Cottage Crafts, Organic Materials and Inventive Recycling

Craft workers and product designers are rapidly becoming the new elite of the art world. Master craftspeople, working with basic materials like wood, natural resin, wax, stone, metal, glass, leather, wool, paper or clay, create practical objects, as opposed to functionless art. Practicality and ease of manufacture is seen to outweigh the need for refined beauty. Some products may combine computer assisted 3D design technology with primitive handicraft techniques, for maximum effect. But the CAD ‘revolution’ may well be short-lived due to technical shortcomings, power shortages and lack of economic viability.

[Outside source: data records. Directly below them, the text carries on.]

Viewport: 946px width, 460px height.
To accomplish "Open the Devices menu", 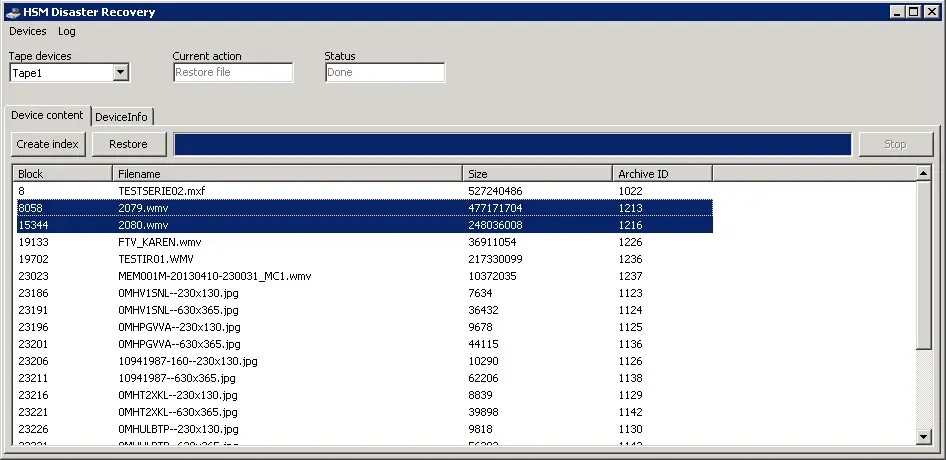I will 28,31.
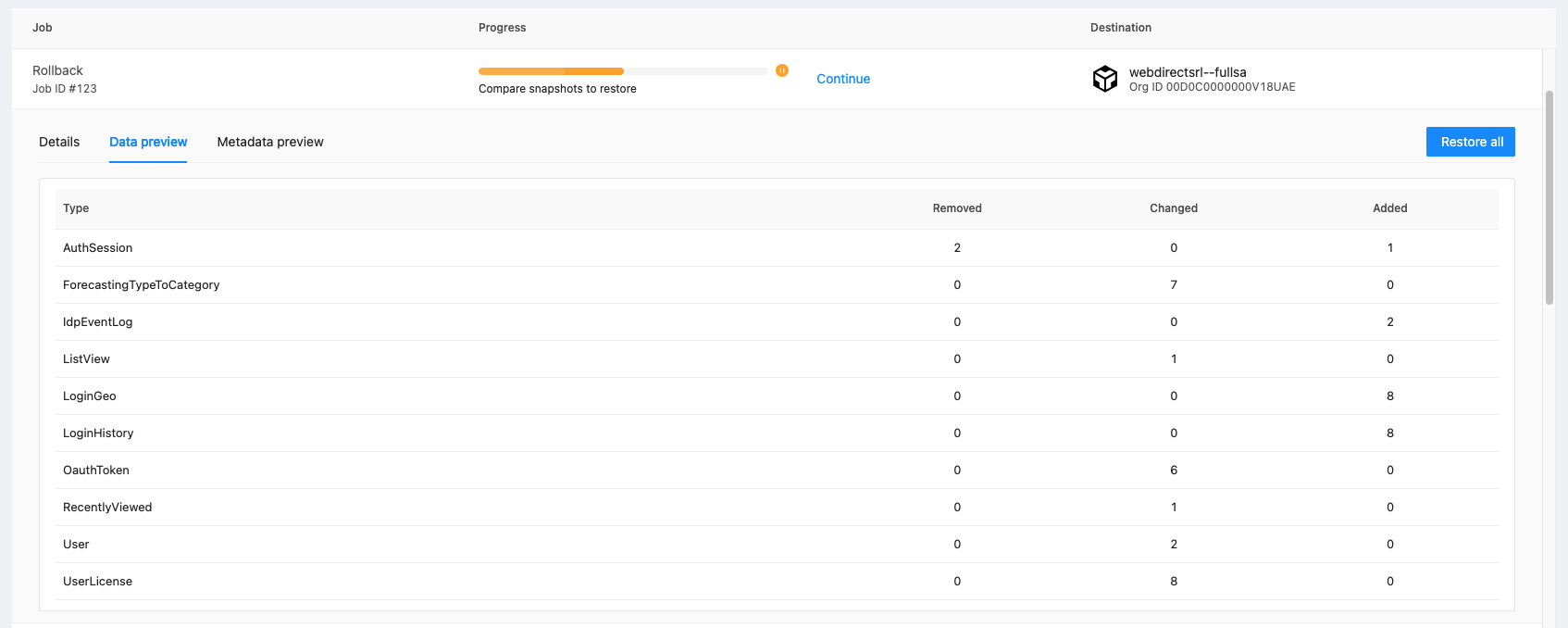
Task: Click the webdirectsrl--fullsa destination name
Action: [1188, 72]
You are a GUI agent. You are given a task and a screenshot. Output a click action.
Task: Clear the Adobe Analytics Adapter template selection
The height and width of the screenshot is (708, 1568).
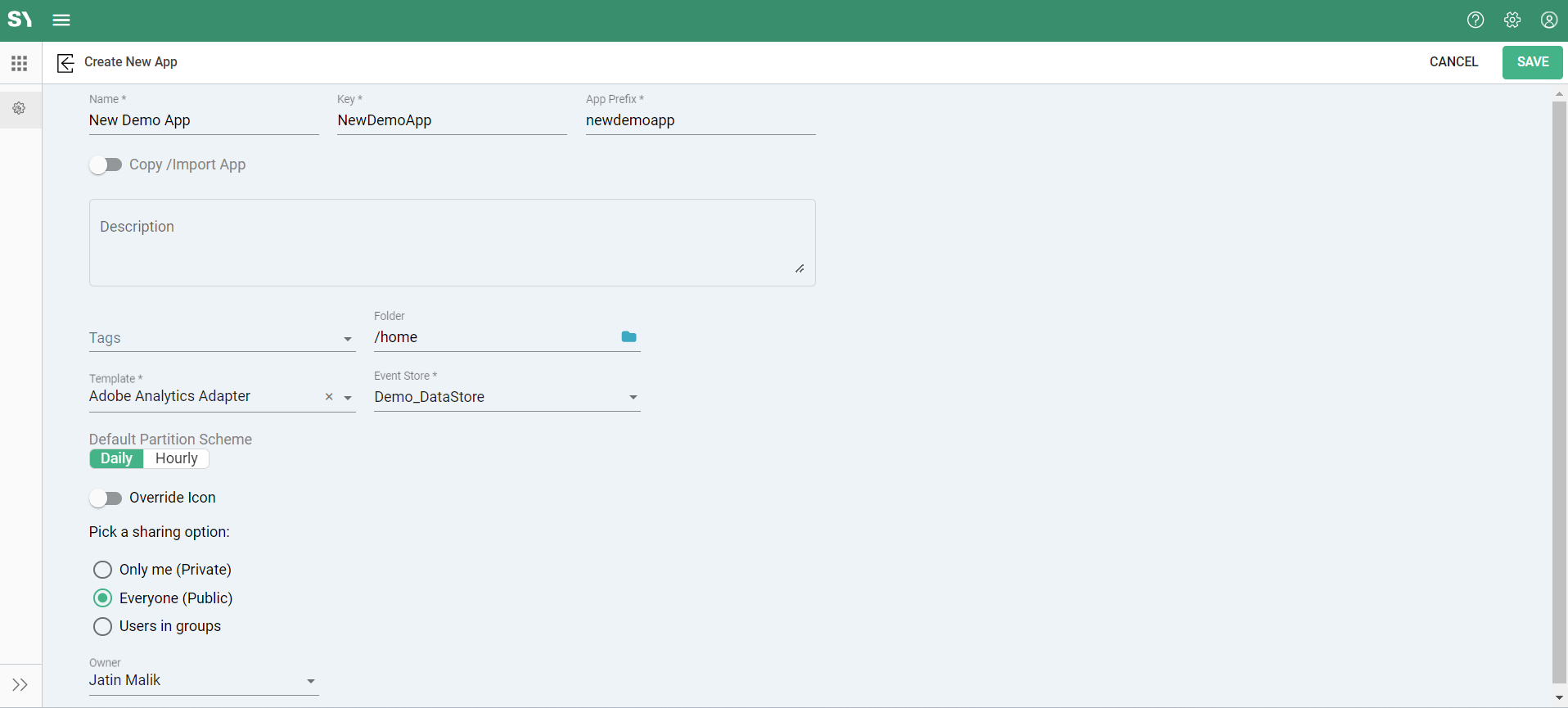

Individually handcrafted products lie at the root of a somewhat tarnished luxury goods industry, where even mass-manufactured goods are now marketed with the story of their making, and every brand considers itself to be unique. Prestigious brands and sponsors can afford to host events such as Crafted, a ‘celebration of Britain’s most exceptional craftmakers’ – promoting expensively handcrafted ‘luxury’ home accessories, objets d’art and their talented designer-makers. But handmade items need not be the exclusive preserve of a wealthy few. The added value of craft is in seeing what could be created at home, or at least in a small workshop.

Simple, inexpensive raw materials are available in the form of naturally occurring, organic substances that can be sustainably recycled to create useful products. In future, new materials will be sourced to make use of hitherto underutilised natural resources – think river fish scales, human skin, crushed beetles, feathers, mud, stones and fallen leaves.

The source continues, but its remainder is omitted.